In news writing, you might as well give in your resignation if you, the writer, wind up in the article because the most effective way to lose all of your credibility is to present your bias for the world to see. So when I came to You Press four weeks ago, the idea of writing stories where I deliberately used I-statements and input my own opinions was almost out of the question.
I am not a narrative writer, I haven’t been for three years. At the University of Massachusetts, Amherst, I have written for our student-run newspaper since my first year. I write about student life, administrative decisions, breaking news, and sometimes investigative pieces. Despite the different content, all my stories are written in the same format. I have my lede to give the reader the who, what, when, where and why. I have my nut graph to give context. I need three sources in each article and less than five sentences per paragraph.

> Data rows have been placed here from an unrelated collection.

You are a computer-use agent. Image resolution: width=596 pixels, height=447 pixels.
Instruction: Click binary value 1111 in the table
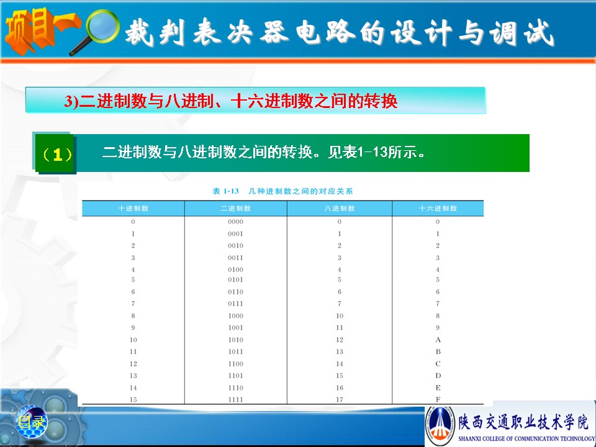235,399
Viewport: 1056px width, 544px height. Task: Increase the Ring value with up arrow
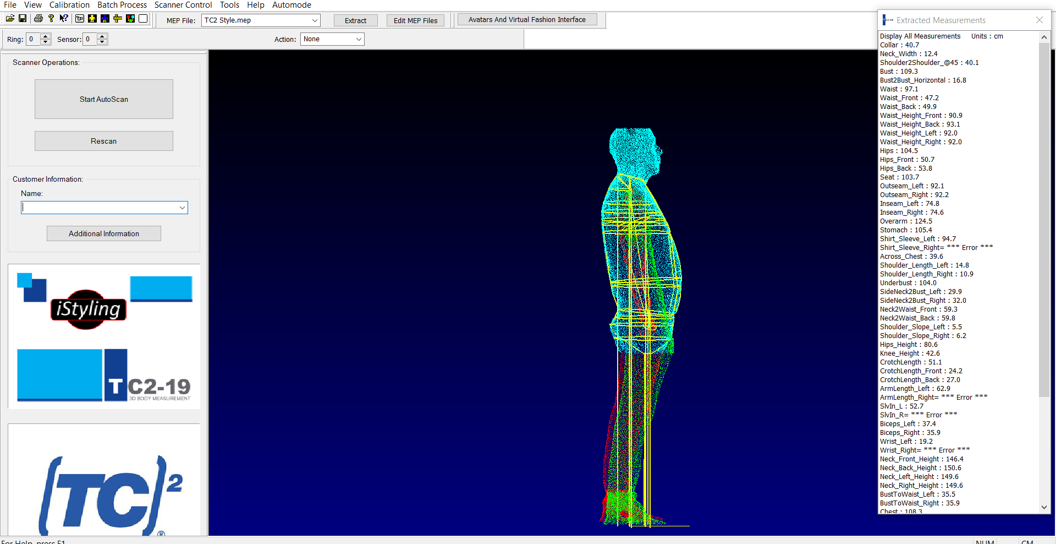click(46, 36)
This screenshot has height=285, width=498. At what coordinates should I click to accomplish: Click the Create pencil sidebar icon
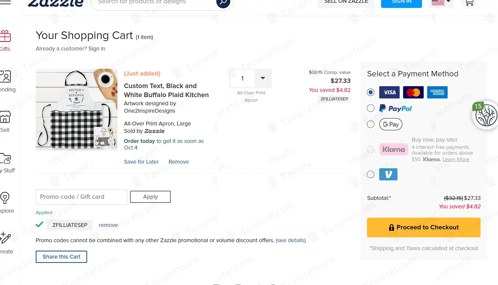5,238
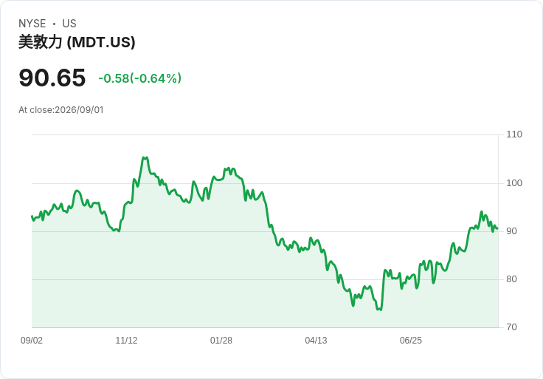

This confining set of stipulations ensures that my audience absorbs the required information quickly and concisely. Especially when it comes to breaking news, there is no beating around the bush, no flashy first sentence to draw the reader in, it is just meant to inform.
Coming to You Press and being told to write narrative articles that pertain to my own experiences was nothing short of a shock. I felt my entire ethical standards I had come to live were crashing down on top of me. The AP style book was like my bible, the SPJ Code of Ethics were my Ten Commandments. I couldn’t imagine writing any other way, because why would I need to? But in narrative writing, there are no needed quotes, the lede doesn’t need to be front and center and most unsettling of all, I would be putting my own perspective, my own opinion, into my writing.

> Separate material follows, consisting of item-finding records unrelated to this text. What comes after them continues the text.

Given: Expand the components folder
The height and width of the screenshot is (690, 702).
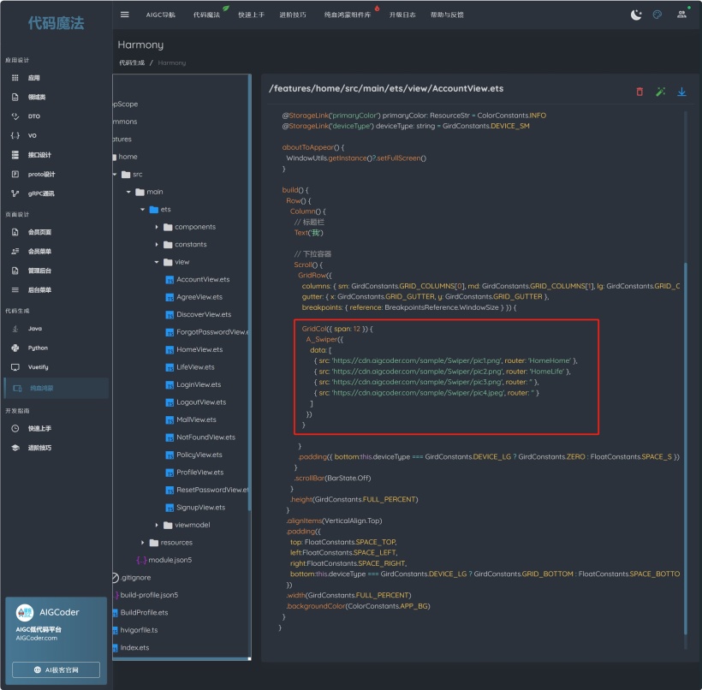Looking at the screenshot, I should pos(158,227).
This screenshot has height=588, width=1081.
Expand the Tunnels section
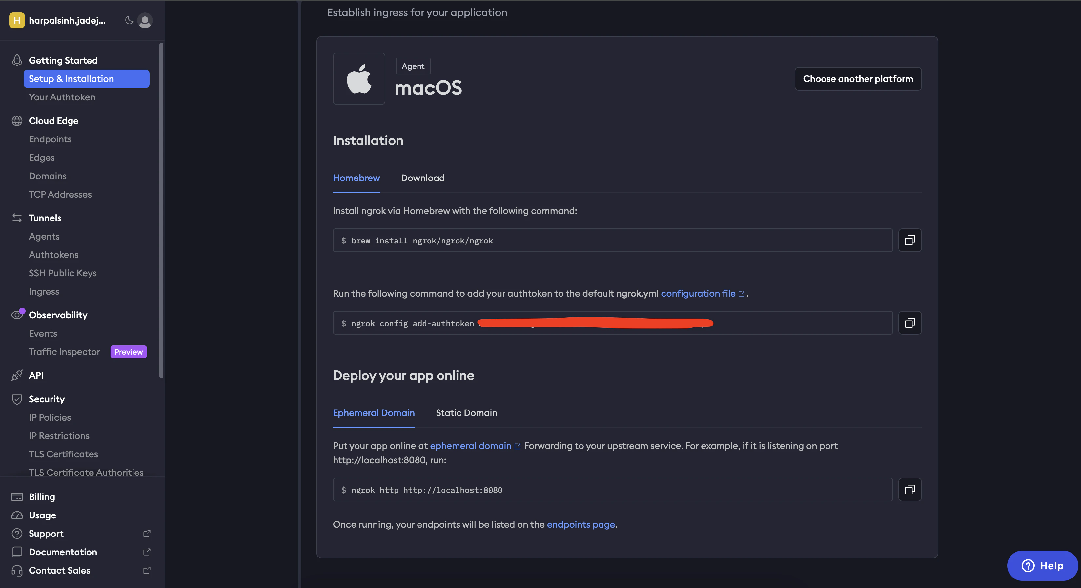click(x=45, y=218)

In school, I am relentlessly told to provide a neutral and fair stance on any issue. I am strictly a bystander observing a situation. But now I was being made the center of the story, and that was terrifying. Initially I felt so distant from my own opinions because I had to keep them as far away from my words. These two forces, that weren’t supposed to touch, were now colliding directly into one another.
But despite this dissonance that I was and still am experiencing between the news writing that is my safety net and the abyss that I am just now exploring, I have found that stepping back and embracing a different style has made me a much more skilled writer.

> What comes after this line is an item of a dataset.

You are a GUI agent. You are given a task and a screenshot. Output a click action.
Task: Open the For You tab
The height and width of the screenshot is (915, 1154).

With news reporting comes an immense sense of urgency. Urgency to break the news, to get the sources and reach the deadline. With narrative writing, you are forced to look within yourself and analyze how you perceive the world. This has been therapeutic in allowing me to look deeper into my own interests. And the calmness of analyzing these values have made me more adept at framing and forming a story line that rises and falls.
When I get back into the newsroom in the Fall, I will certainly do my best to once again distance my opinion from my writing, but I will hold on to that creativity of finding unique ways to frame stories. I can stretch those rigid rules just a tad, I can walk the edge of factual reporting and storytelling to create credible, neutral works that utilize storytelling tactics to keep the reader engaged.
That rigid box that I confined myself in for three years now feels a little more spacious.